No one product exists that does everything. I think this is true for SaaS as much as for open source.
Lets work with about 200 hosts. This is a somewhat arbitrary number I know, some people will have more and others less.
If it saves money we’ll pay yearly, rather than monthly or hourly.
We could probably get some volume discounts from some of the suppliers, but we’ll use list prices for this post.

Show me the money

So what would it cost to get up and running with a state of the art software as a service monitoring system? In order to do this we need to choose our software. For this post that means I’m going to pick products I’ve used (sometimes only a bit) and like. This isn’t a comprehensive study of all the alternatives I’m afraid - though feel free to write your own alternative blog posts.

New Relic provides a crazy amount of data about the running of both your servers and your applications. This includes application performance data, errors, low level metrics and even rolled up method or database query performance. $149 per host per month for our 200 hosts gives us $29,800 per month.
Librato Metrics provides a fantastic way of storing arbitrary time series data. We’re already storing lots of data in New Relic but Metrics provides us with less opinionated software so we can use it for anything, for instance number of logins or searches or other business level metrics. We’ll go for a plan with 200 data sources, 100 metrics each and at 10 second resolution for a cost of $3,860 per month.
Pagerduty is all about the alerts side of monitoring. Most of the other SaaS tools we’ve chosen integrate with it so we can make sure we get actionable emails and SMS messages to the right people at the right time. Our plan costs $18 per person per month, so lets say we have 30 people at a cost of $540 per month.
Papertrail is all about logs. Simple setup your servers with syslog and Papertrail will collect, analyze and store all your log messages. You get a browser based interface, search tools and the ability to setup alerts. We like lots of logs so we’ll have a plan for 2 weeks of search, 1 year archive and 100GB month of log traffic. That all costs $575 per month.
Sentry is all about exceptions. We could be simply logging these and sending them to Papertrail but Sentry provides tools for tracking and rolling up occurences. We’ll go for a plan with 90 days of history and 200 events per minute at a cost of $199 a month.
Pingdom used to provide a very simple external check service, but now they have added more complex multistage checks as well as real user monitoring to the basic ping. We’ll choose the plan with 250 checks, 20 Real User Monitoring sites and 500 SMS alerts for $107 a month.

How much!

In total that all comes to $35,080 (£20,922) per month, or $420,960 (£251,062) per year.

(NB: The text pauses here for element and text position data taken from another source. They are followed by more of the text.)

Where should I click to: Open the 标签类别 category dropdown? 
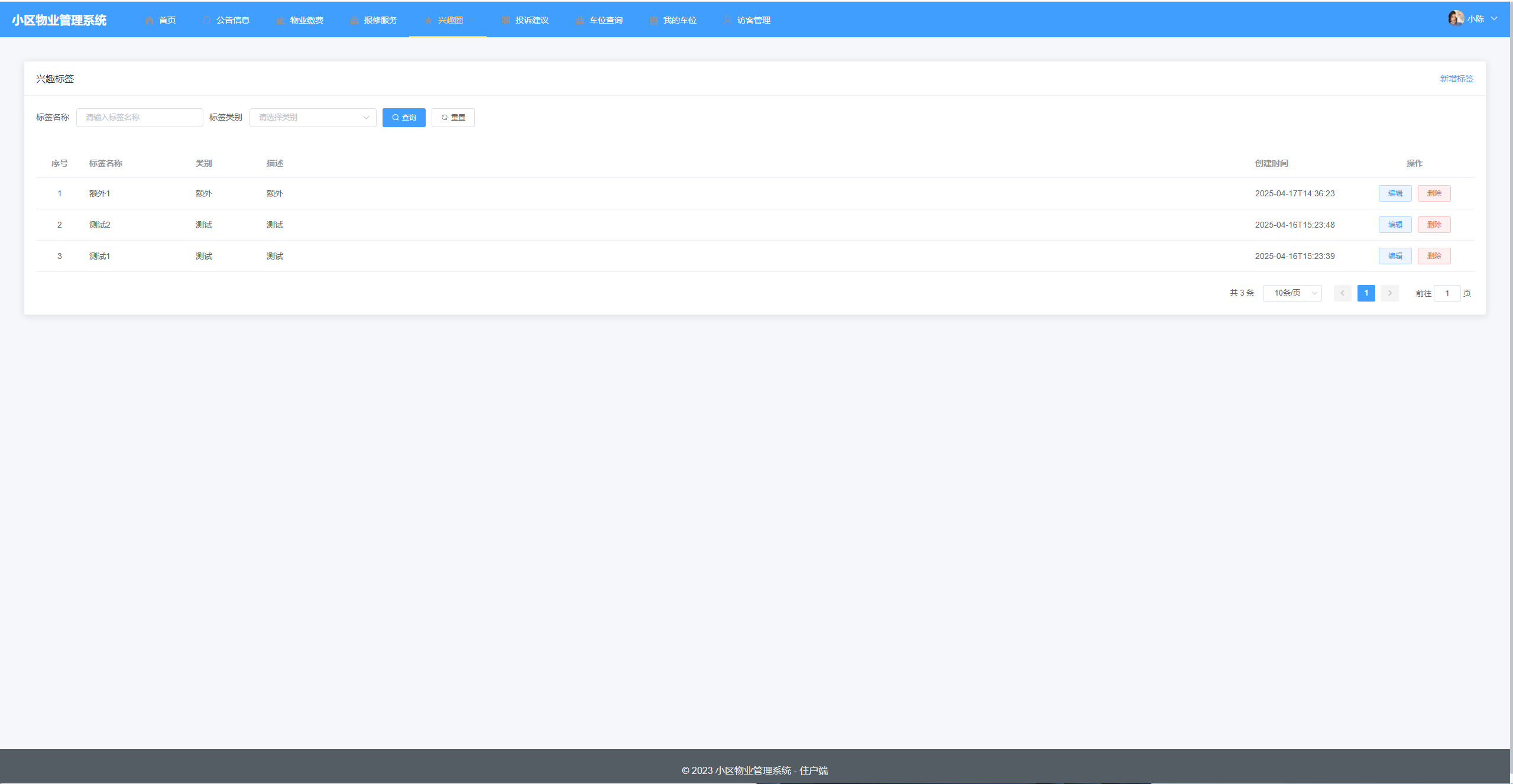(313, 117)
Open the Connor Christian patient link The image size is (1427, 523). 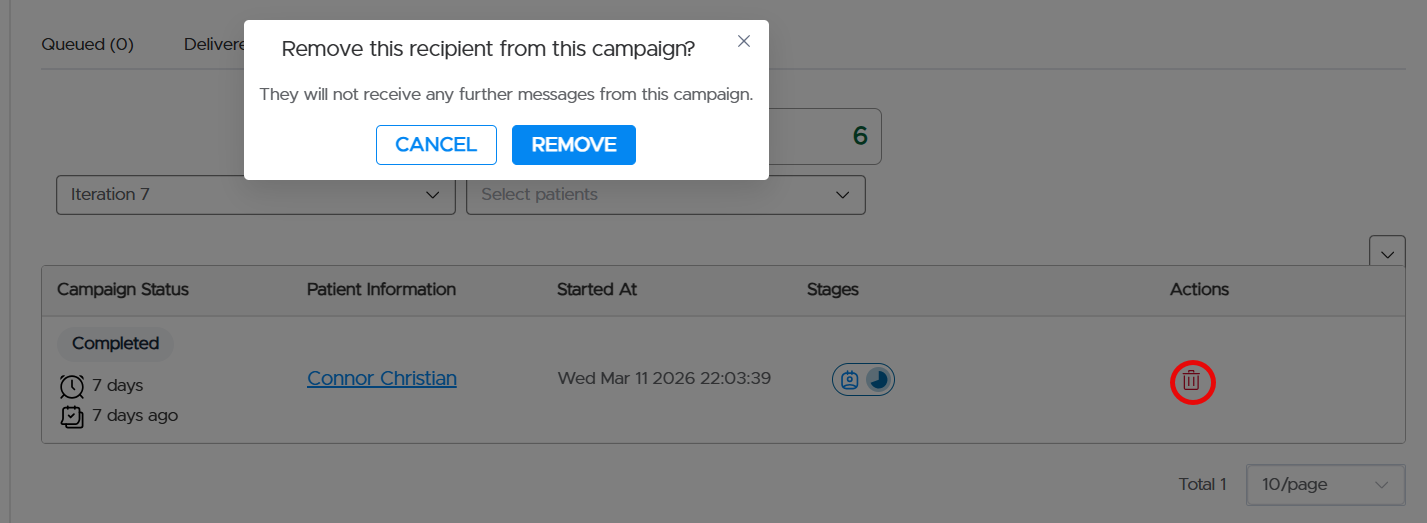click(x=382, y=378)
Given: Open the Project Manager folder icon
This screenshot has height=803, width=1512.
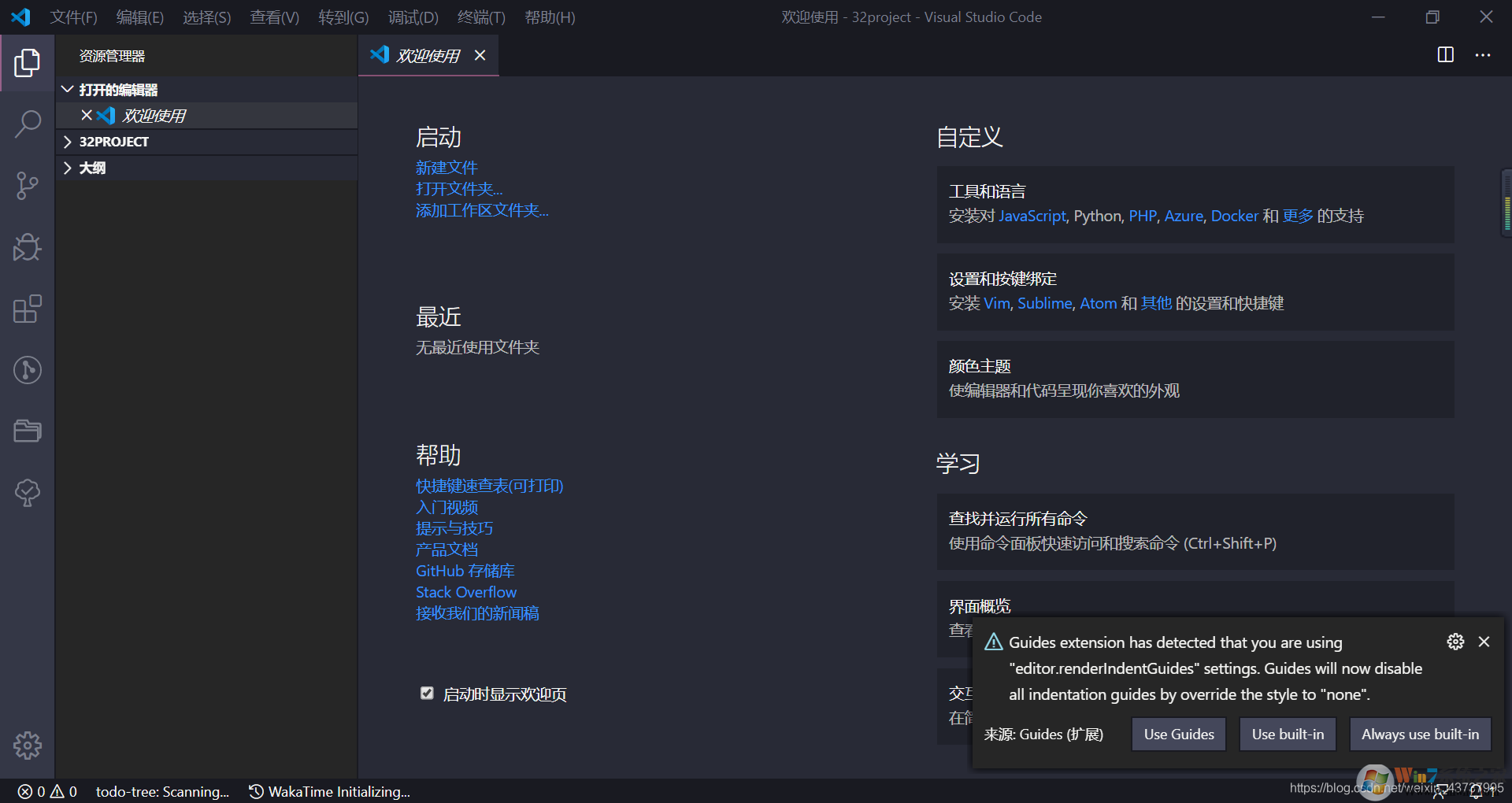Looking at the screenshot, I should [28, 431].
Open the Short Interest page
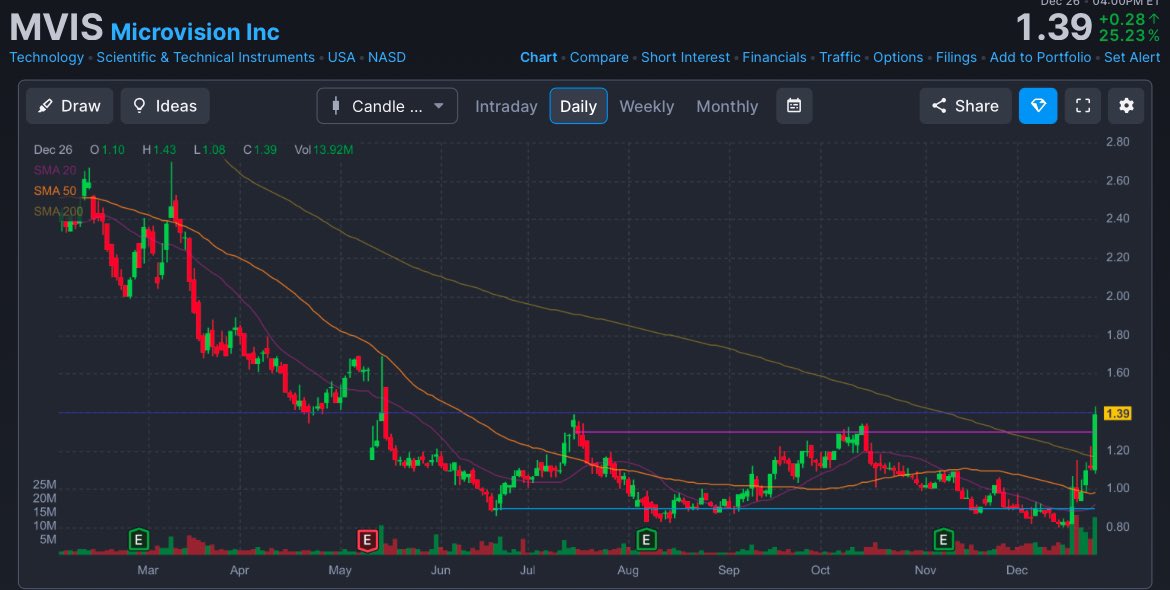1170x590 pixels. (x=685, y=57)

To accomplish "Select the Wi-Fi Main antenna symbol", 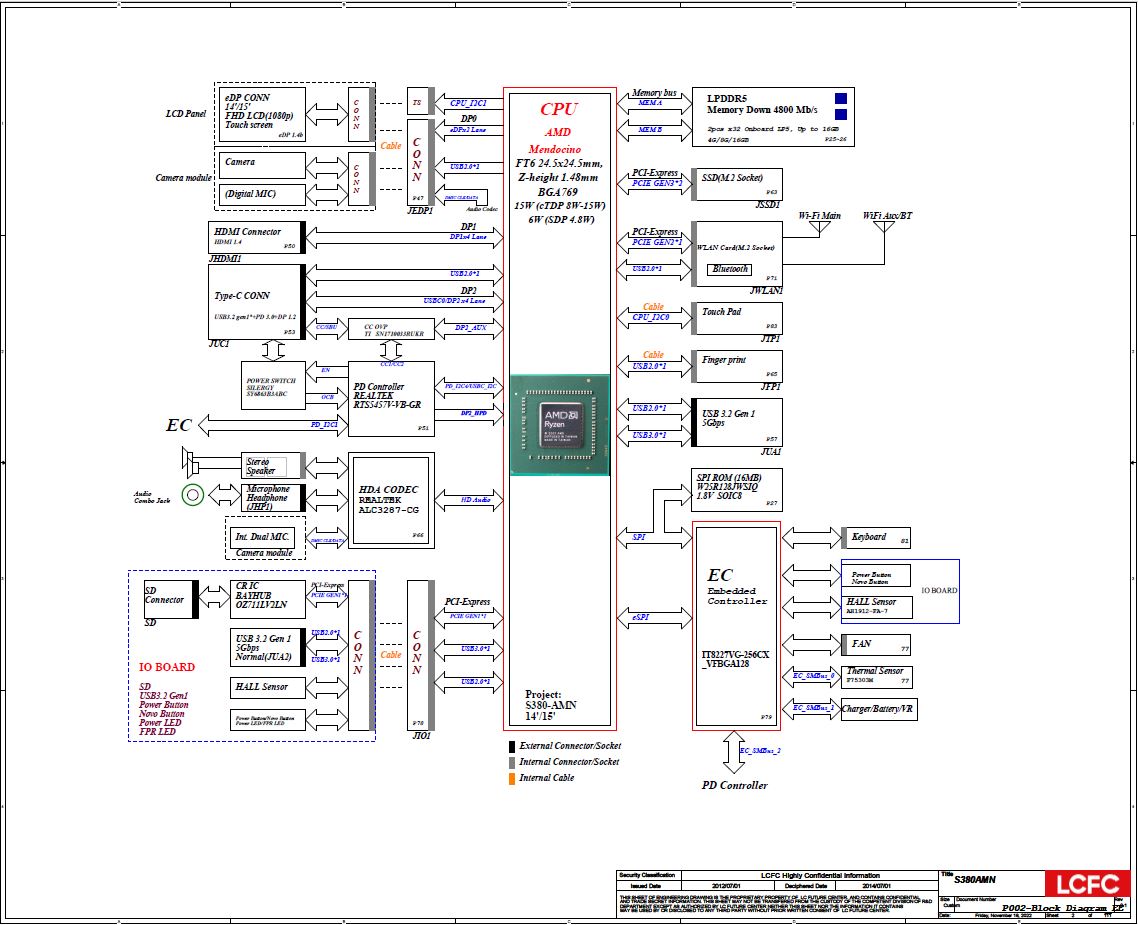I will 819,228.
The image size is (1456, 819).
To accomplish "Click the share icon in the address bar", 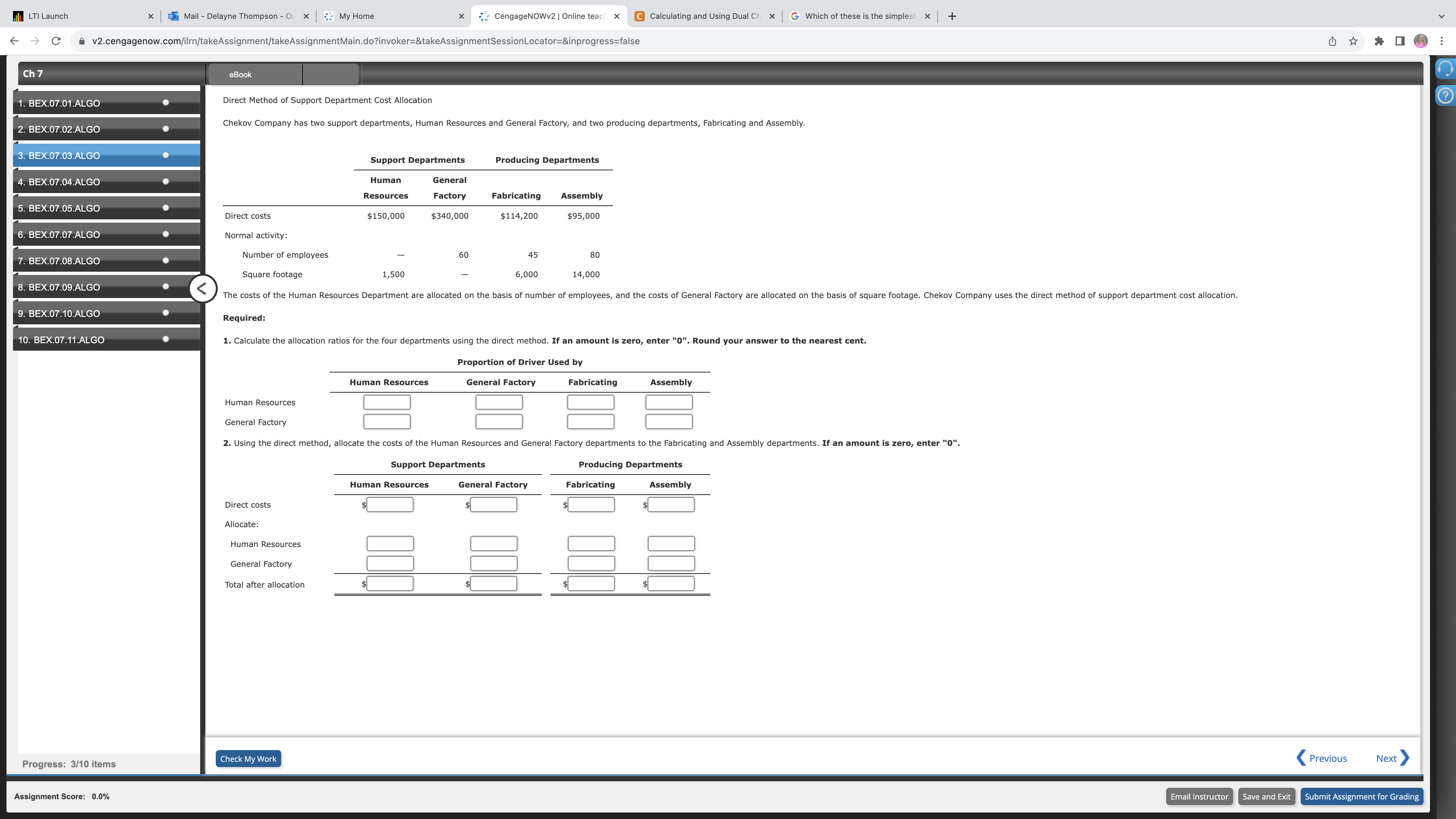I will point(1332,41).
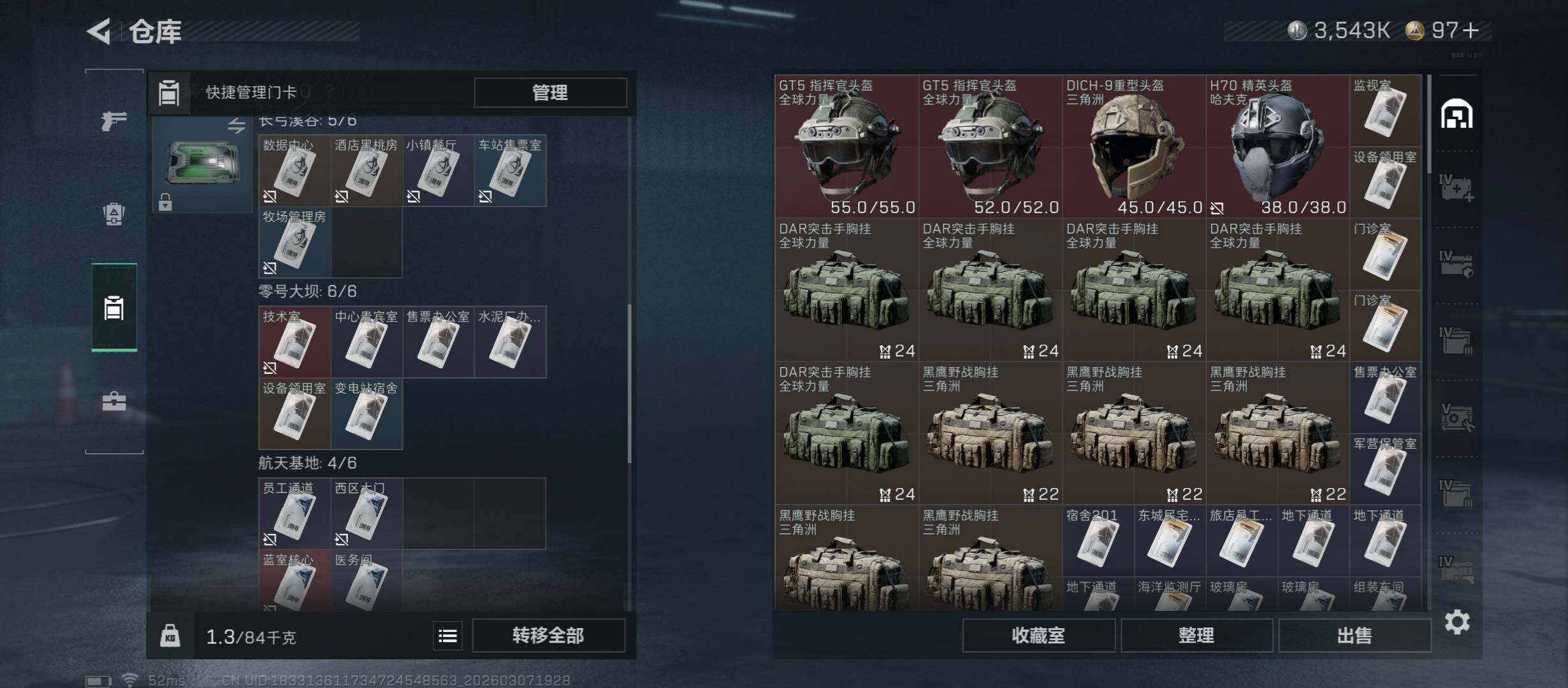Click the 转移全部 button
The width and height of the screenshot is (1568, 688).
[x=548, y=636]
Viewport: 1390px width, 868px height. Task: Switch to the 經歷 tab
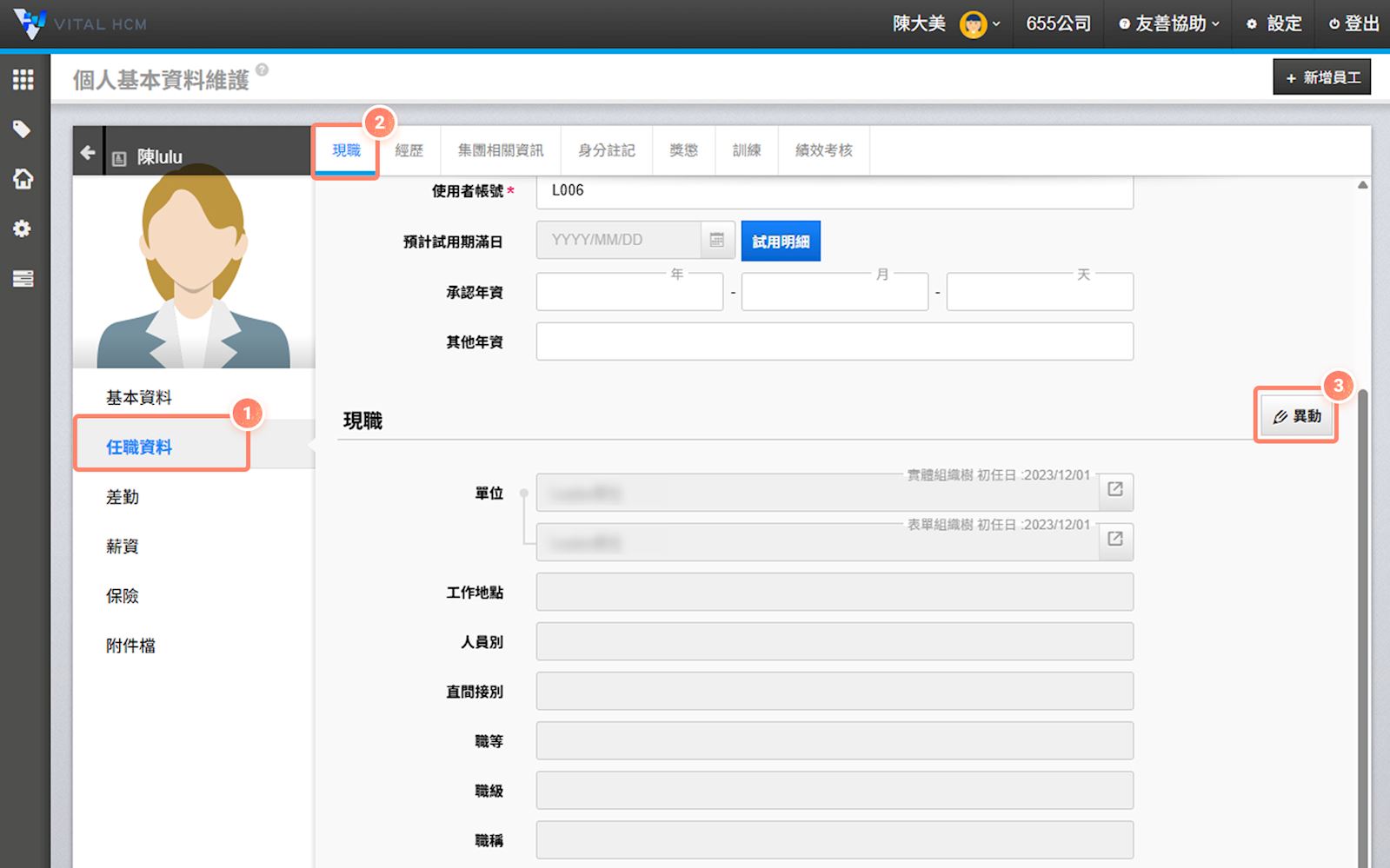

Now the first reaction of lots of people will be that’s a lot of money and it is. But remember open source isn’t free either. We need to pay for:

The servers we run our monitoring software on
The people to operate those servers
The people to install and configure our monitoring software
The office space and other costs of employing people (like management and hiring)

I think people with the ability to build software tend to forget they are expensive, whether as a contractor or as a full time member of staff. And people without management experience tend to forget costs like insurance, rent, management overhead, recruitment, etc.

And probably more important than these for some people we need to consider:

The time taken to build a good open source monitoring system

The time needed to put together a good monitoring stack based on for instance logstash, kibana, riemann, sensu, graphite and collectd isn’t small. And don’t forget the number of other moving parts like redis, rabbitmq and elasticsearch that need installing configuring and maintaining. That probably means compromising in the short term or shipping later. In a small team how core is building your monitoring stack to what you do as a business?

But I can’t use SaaS

For some people, using a software as a service product just isn’t going to cut it. Here’s a list of reasons I can think of:

Regulation constrains where your data can be stored, for instance it’s not allowed out of the country
Sheer size of infrastructure, although you may be able to get a volume discount it might not be enough

I think everything else is a cost/benefit issue or personal preference (or bias). Happy to add more to that list, but I don’t think it’s a very long list.

Conclusions

I’ve purposefully not talked about the quality of the tools here, just the cost. I’ve also not mentioned that it’s likely not an all or nothing decision, lots of people will mix SaaS products and open source tools.

Whether taking a SaaS approach will be quicker, cheaper or better will depend on your specific business context. But try and make that about the organisation and not about the technology.